Face à cette réalité, le gouvernement congolais multiplie les initiatives pour mobiliser des ressources supplémentaires et renforcer les capacités de l’armée. Parmi ces mesures, la création du Fonds de soutien au développement des FARDC (FSD-FARDC) a été mise en avant par Guy Kabombo. Ce mécanisme vise à mobiliser des financements auprès des partenaires publics et privés pour soutenir l’effort de guerre et accélérer la modernisation de l’appareil de défense.

une réforme ambitieuse pour une armée moderne

Cette nouvelle programmation s’appuie sur les leçons tirées de la précédente loi (2022-2025), dont l’exécution a été freinée par des insuffisances budgétaires et structurelles. L’objectif est désormais de créer un cadre légal stable, capable de garantir une planification financière à long terme et d’assurer une montée en puissance progressive des FARDC.

« La présente loi de programmation militaire 2027-2030 vise à professionnaliser et à moderniser nos forces armées pour répondre efficacement aux menaces internes et externes », a déclaré Guy Kabombo. « Elle s’inscrit dans la vision du chef de l’État, Félix Tshisekedi, qui place la défense nationale au cœur de ses priorités stratégiques. »
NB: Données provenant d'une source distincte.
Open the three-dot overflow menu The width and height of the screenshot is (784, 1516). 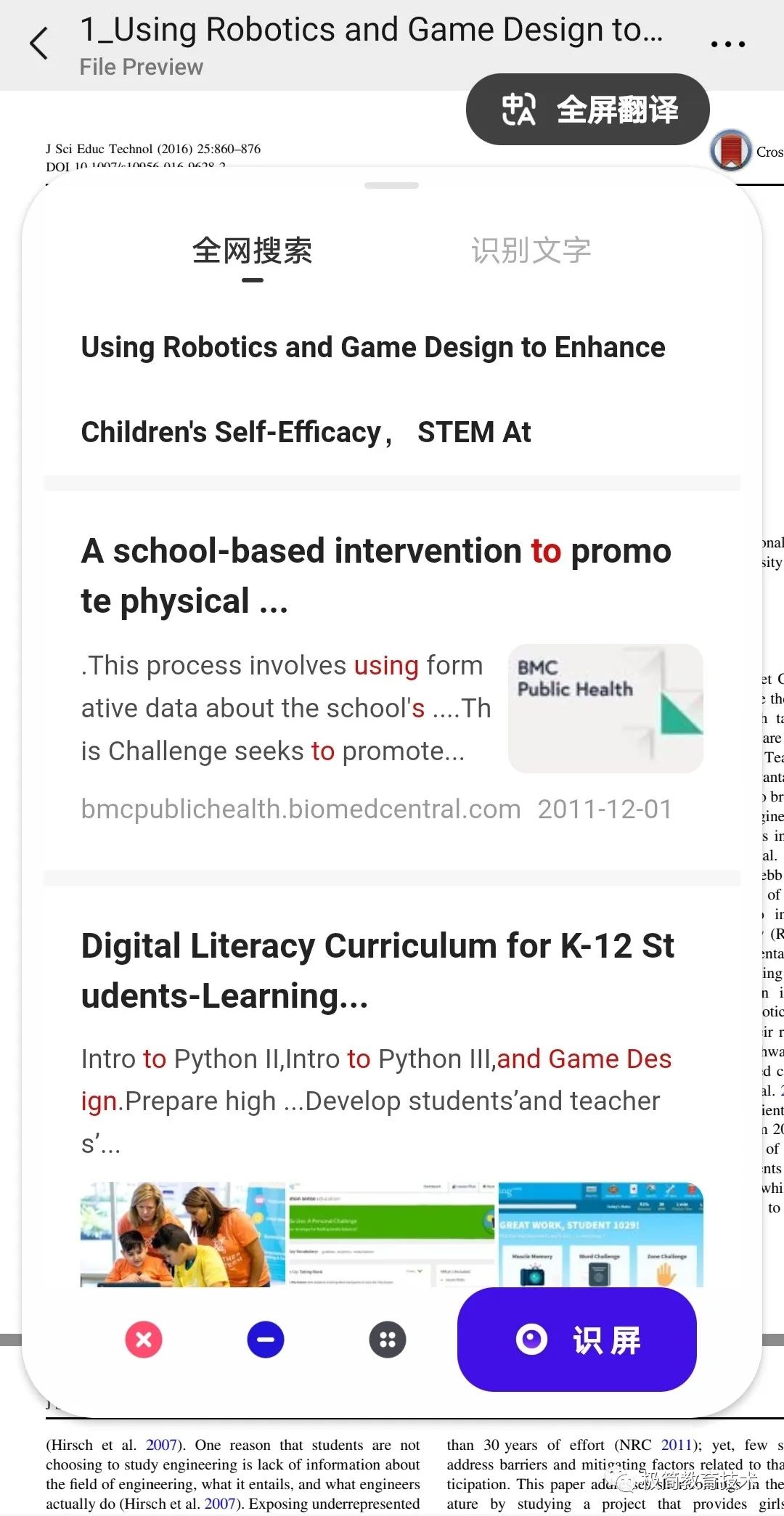point(727,44)
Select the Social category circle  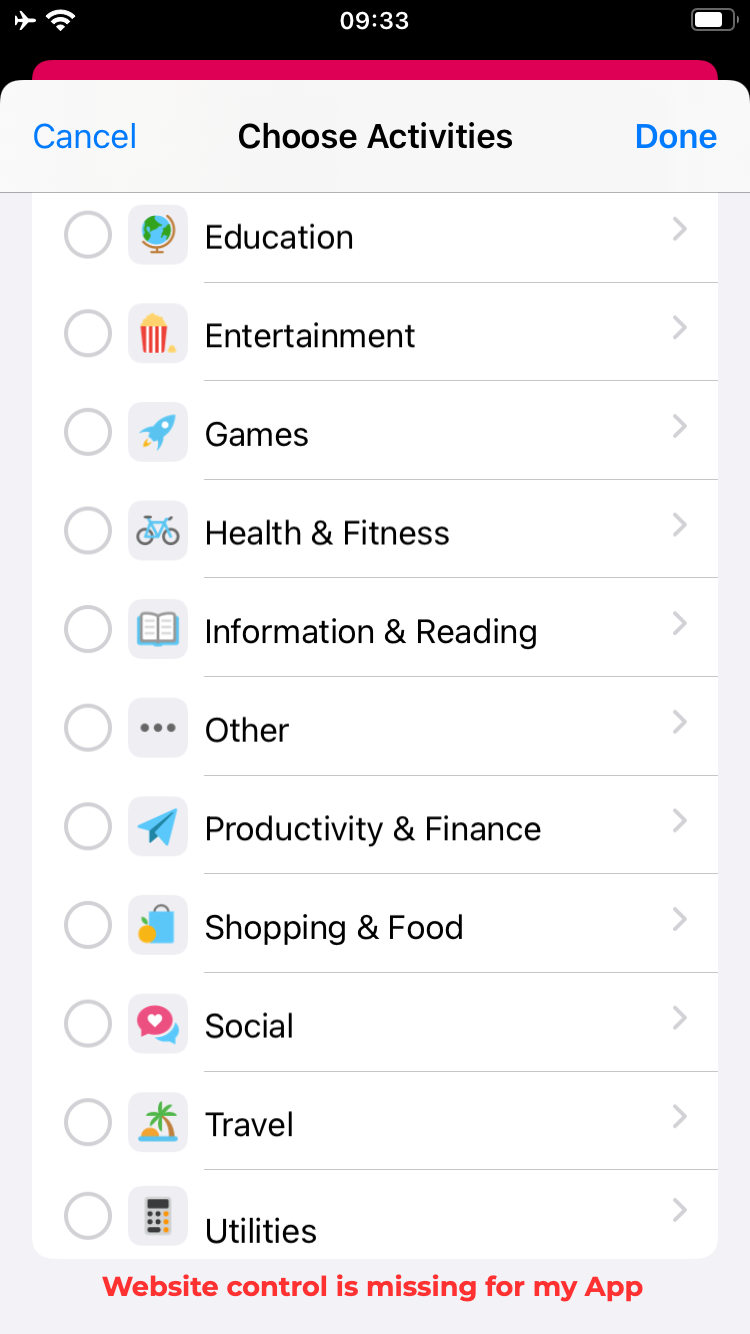[x=87, y=1024]
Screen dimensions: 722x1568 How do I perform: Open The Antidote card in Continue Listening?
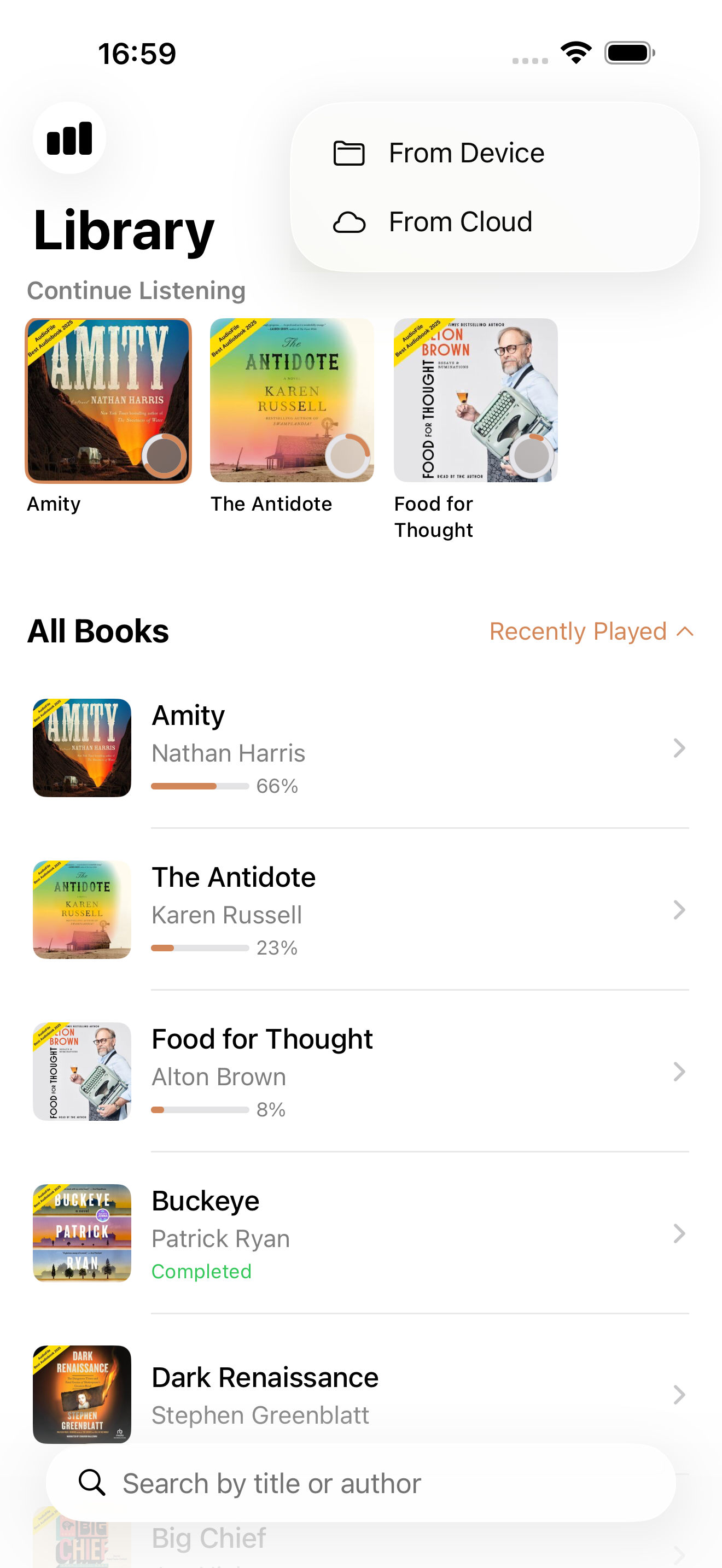point(292,401)
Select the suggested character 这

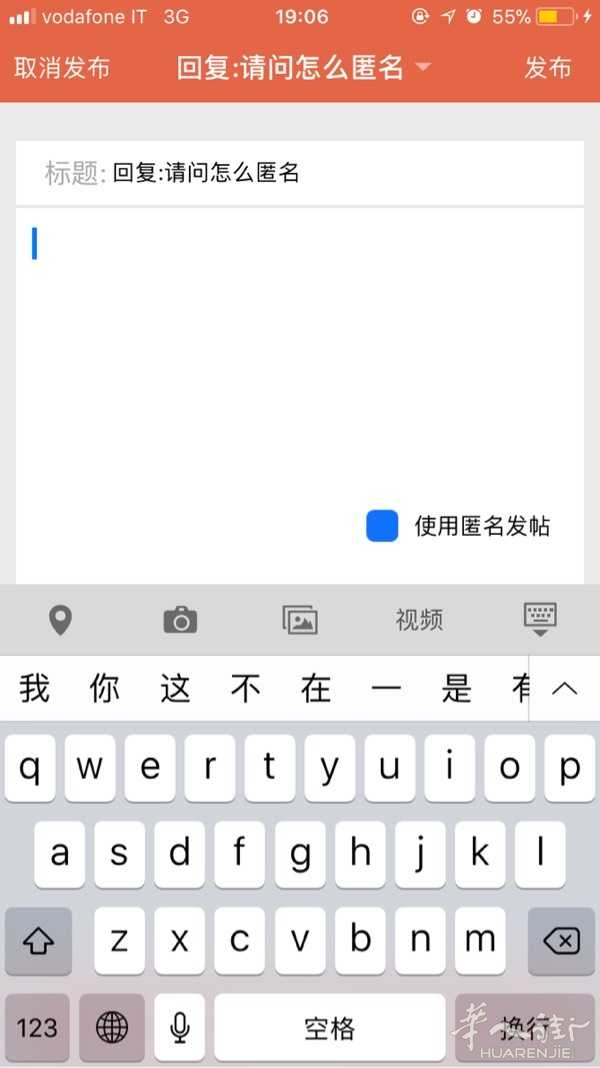pos(175,688)
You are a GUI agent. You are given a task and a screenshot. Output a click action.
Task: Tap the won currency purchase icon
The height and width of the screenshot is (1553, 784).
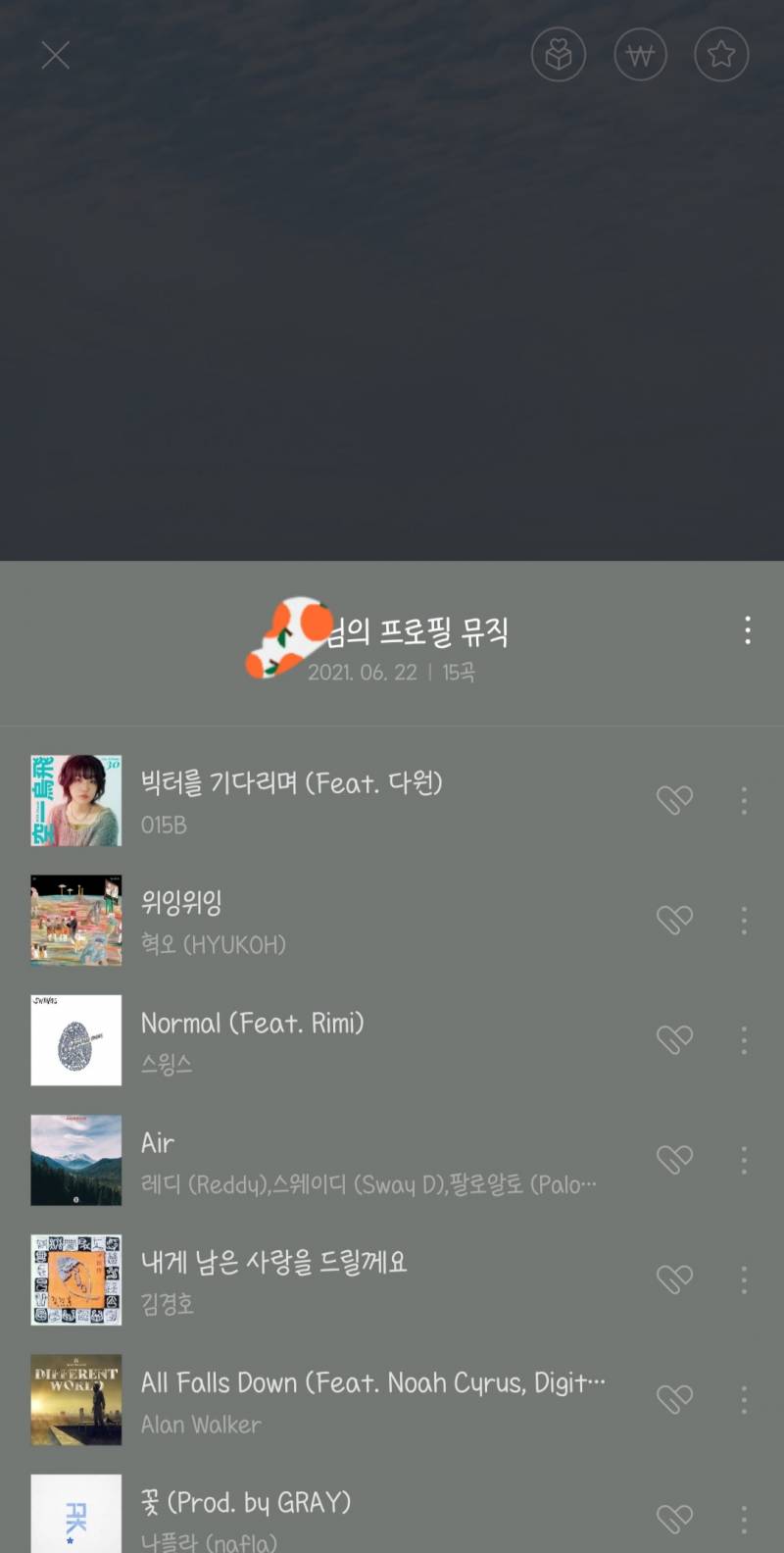639,54
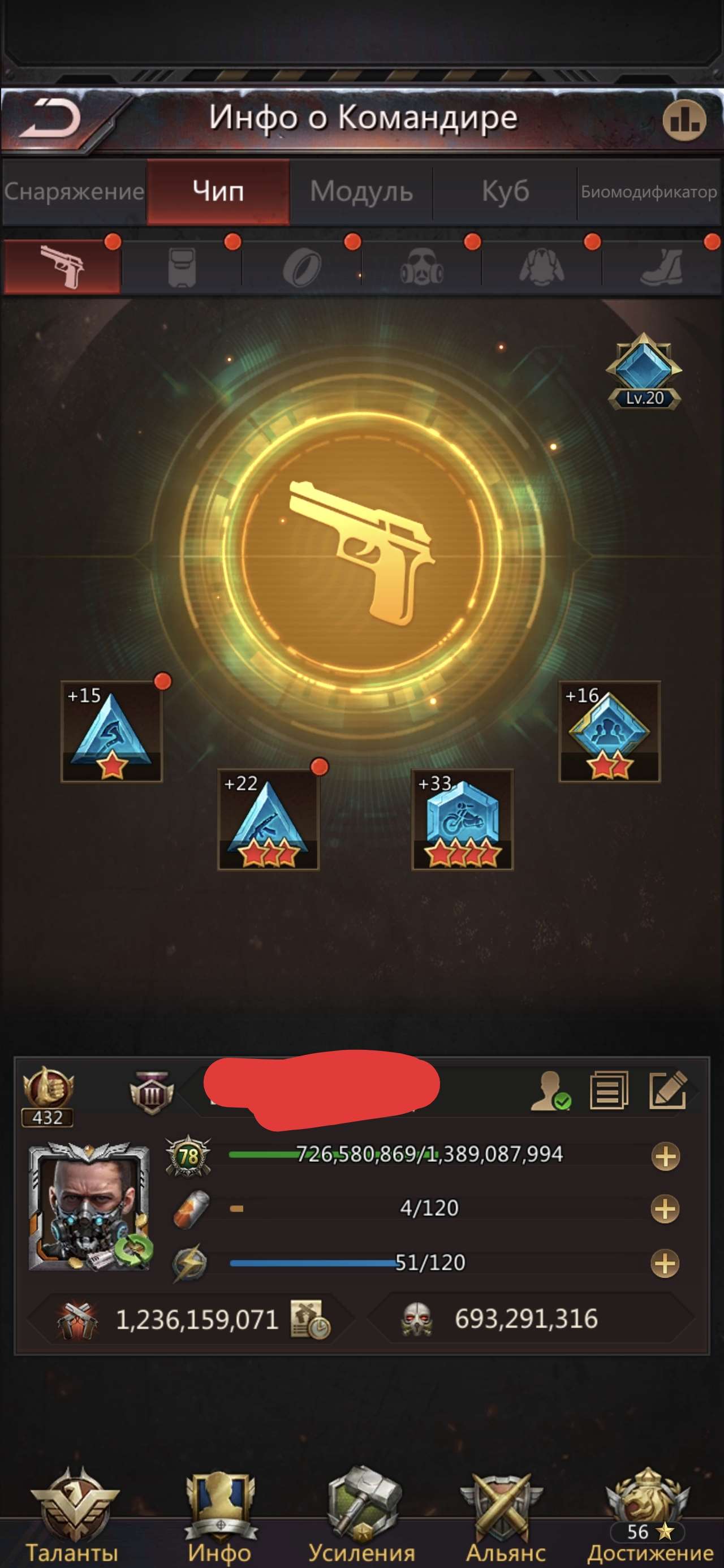Select the boot equipment slot

tap(661, 266)
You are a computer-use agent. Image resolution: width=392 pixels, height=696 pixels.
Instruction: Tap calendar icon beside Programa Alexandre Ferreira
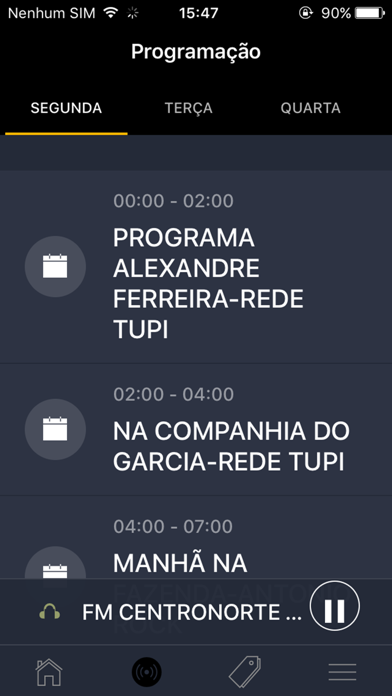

Cette réforme intervient également dans un cadre diplomatique complexe, où les engagements internationaux peinent à se traduire par des résultats concrets sur le terrain. Malgré les efforts de médiation et les accords signés, la stabilité de l’Est de la RDC reste fragile, exigeant une réponse militaire robuste et une coordination renforcée avec les partenaires régionaux.

L’adoption de cette loi, si elle est accompagnée d’un financement adéquat dans la loi des finances, pourrait marquer un tournant décisif pour les FARDC et pour la sécurité en République démocratique du Congo.